# START OF Records provided
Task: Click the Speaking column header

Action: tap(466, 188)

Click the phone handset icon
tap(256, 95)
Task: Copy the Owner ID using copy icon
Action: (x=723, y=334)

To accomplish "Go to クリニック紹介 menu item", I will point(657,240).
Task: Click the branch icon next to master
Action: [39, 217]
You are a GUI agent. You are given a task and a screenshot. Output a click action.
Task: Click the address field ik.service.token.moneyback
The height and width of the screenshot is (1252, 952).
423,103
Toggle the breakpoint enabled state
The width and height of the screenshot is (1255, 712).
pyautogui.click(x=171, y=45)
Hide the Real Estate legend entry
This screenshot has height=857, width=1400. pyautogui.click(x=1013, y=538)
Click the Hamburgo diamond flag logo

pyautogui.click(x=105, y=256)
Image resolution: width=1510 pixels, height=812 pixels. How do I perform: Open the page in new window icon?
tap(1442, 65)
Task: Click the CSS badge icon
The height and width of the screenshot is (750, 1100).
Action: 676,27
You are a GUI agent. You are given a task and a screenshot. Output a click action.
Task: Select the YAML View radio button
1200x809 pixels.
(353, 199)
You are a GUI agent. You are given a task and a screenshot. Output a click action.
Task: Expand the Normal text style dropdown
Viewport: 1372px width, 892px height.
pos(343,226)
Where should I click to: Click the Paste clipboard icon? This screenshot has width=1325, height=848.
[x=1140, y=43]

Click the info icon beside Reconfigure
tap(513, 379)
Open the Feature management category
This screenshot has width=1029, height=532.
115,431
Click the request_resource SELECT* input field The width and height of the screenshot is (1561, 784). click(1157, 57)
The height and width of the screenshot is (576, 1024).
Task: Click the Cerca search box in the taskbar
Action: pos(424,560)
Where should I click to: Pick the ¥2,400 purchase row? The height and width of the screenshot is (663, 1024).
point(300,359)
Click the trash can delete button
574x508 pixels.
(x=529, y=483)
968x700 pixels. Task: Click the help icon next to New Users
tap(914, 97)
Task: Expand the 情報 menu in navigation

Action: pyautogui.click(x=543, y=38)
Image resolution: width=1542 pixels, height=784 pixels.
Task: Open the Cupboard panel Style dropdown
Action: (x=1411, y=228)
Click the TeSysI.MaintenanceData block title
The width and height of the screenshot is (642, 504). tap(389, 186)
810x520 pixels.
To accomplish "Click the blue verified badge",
# END OF Records provided
**Work required**
Can you retype the records from the line containing "968x700 pixels. Task: Click" through the end of the records, reproducing each line identically?

**Full solution**
968x700 pixels. Task: Click the help icon next to New Users
tap(914, 97)
Task: Expand the 情報 menu in navigation

Action: pyautogui.click(x=543, y=38)
Image resolution: width=1542 pixels, height=784 pixels.
Task: Open the Cupboard panel Style dropdown
Action: (x=1411, y=228)
Click the TeSysI.MaintenanceData block title
The width and height of the screenshot is (642, 504). tap(389, 186)
810x520 pixels.
To accomplish "Click the blue verified badge",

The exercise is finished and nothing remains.